Поглядев на подарок, доктор медленно почесал за ухом, крякнул и нерешительно высморкался.
– Да, вещь, действительно, прекрасная, – пробормотал он, – но… как бы выразиться, не того… нелитературна слишком… Это уж не декольте, а чёрт знает что…
– То есть почему же?
– Сам змий-искуситель не мог бы придумать ничего сквернее. Ведь поставить на столе такую фантасмагорию значит всю квартиру загадить!
– Как вы странно, доктор, смотрите на искусство! – обиделся Саша. – Ведь это художественная вещь, вы поглядите! Столько красоты и изящества, что душу наполняет благоговейное чувство и к горлу подступают слезы! Когда видишь такую красоту, то забываешь всё земное… Вы поглядите, сколько движения, какая масса воздуху, экспрессии!
– Всё это я отлично понимаю, милый мой, – перебил доктор, – но ведь я человек семейный, у меня тут детишки бегают, дамы бывают.

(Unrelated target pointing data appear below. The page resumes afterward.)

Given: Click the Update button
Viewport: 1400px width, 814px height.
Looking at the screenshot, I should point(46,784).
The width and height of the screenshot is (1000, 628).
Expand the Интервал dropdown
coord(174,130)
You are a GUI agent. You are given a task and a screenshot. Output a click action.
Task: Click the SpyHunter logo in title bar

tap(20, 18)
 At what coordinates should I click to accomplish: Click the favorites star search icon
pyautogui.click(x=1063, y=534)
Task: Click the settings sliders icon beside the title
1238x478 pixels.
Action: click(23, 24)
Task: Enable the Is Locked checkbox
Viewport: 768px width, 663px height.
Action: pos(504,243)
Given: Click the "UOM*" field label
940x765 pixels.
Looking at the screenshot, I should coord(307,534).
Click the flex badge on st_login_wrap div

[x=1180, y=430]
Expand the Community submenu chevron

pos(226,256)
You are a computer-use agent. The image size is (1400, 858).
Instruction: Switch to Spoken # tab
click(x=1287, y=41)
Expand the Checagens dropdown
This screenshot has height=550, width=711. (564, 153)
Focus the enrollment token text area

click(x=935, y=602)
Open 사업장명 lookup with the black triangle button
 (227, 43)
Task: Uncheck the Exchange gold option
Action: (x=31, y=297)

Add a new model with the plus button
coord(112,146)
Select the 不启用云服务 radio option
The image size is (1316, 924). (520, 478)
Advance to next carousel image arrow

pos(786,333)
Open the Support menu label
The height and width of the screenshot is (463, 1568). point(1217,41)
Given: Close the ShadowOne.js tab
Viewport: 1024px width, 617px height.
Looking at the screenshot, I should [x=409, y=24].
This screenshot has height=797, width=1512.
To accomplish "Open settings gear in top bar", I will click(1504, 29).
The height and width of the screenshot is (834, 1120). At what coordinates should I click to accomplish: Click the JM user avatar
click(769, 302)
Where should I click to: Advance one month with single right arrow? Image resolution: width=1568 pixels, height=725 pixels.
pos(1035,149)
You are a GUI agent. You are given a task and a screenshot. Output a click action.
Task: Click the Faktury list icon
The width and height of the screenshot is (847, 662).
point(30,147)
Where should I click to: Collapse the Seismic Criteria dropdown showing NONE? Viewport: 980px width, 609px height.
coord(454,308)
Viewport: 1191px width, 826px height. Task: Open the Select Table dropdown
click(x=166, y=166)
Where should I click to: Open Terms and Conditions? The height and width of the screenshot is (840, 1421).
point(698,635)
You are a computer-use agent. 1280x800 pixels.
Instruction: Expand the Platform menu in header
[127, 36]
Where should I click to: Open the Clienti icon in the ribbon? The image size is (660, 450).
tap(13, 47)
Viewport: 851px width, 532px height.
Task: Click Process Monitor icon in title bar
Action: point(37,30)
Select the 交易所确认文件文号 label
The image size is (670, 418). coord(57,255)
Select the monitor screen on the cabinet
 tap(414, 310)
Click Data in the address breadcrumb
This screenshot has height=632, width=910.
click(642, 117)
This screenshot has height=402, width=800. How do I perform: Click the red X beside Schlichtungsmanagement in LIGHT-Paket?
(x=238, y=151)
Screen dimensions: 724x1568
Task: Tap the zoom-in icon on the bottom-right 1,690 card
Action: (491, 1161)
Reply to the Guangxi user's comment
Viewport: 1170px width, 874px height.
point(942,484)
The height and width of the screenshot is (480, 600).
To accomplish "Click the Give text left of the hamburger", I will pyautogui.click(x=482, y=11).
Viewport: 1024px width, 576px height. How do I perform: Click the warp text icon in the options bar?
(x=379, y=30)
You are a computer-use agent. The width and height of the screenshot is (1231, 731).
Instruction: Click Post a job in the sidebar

– Конечно, если смотреть с точки зрения толпы, – сказал Саша, – то, конечно, эта высокохудожественная вещь представляется в ином свете… Но, доктор, будьте выше толпы, тем более, что своим отказом вы глубоко огорчите и меня и мамашу. Я единственный сын у матери… вы спасли мне жизнь… Мы отдаем вам самую дорогую для нас вещь, и… и я жалею только, что у вас нет пары для этого канделябра…
– Спасибо, голубчик, я очень благодарен… Кланяйтесь мамаше, но, ей-богу, сами посудите, у меня тут детишки бегают, дамы бывают… Ну, впрочем, пусть остается! Ведь вам не втолкуешь.
– И толковать нечего, – обрадовался Саша. – Этот канделябр вы тут поставьте, вот около вазы. Эка жалость, что пары нет! Такая жалость! Ну, прощайте, доктор.
По уходе Саши доктор долго глядел на канделябр, чесал у себя за ухом и размышлял.
«Вещь превосходная, спора нет, – думал он, – и бросать ее жалко… Оставить же у себя невозможно… Гм!.. Вот задача! Кому бы ее подарить или пожертвовать?»
После долгого размышления он вспомнил про своего хорошего приятеля, адвоката Ухова, которому был должен за ведение дела.
– И отлично, – решил доктор. – Ему, как приятелю, неловко взять с меня деньги, и будет очень прилично, если я презентую ему вещь. Отвезу-ка я ему эту чертовщину! Кстати же он холост и легкомыслен…
Не откладывая дела в дальний ящик, доктор оделся, взял канделябр и поехал к Ухову.
– Здорово, приятель! – сказал он, застав адвоката дома. – Я к тебе… Пришел благодарить, братец, за твои труды… Денег не хочешь брать, так возьми хоть эту вот вещицу… вот, братец ты мой… Вещица – роскошь!
Увидев вещицу, адвокат пришел в неописанный восторг.
– Вот так штука! – захохотал он. – Ах, чёрт подери его совсем, придумают же, черти, такую штуку! Чудесно! Восхитительно! Где ты достал такую прелесть?
Излив свой восторг, адвокат пугливо поглядел на двери и сказал:
– Только ты, брат, убери свой подарок. Я не возьму…
– Почему? – испугался доктор.
– А потому… У меня бывают тут мать, клиенты… да и от прислуги совестно.
– Ни-ни-ни… Не смеешь отказываться! – замахал руками доктор. – Это свинство с твоей стороны! Вещь художественная… сколько движения… экспрессии… И говорить не хочу! Обидишь!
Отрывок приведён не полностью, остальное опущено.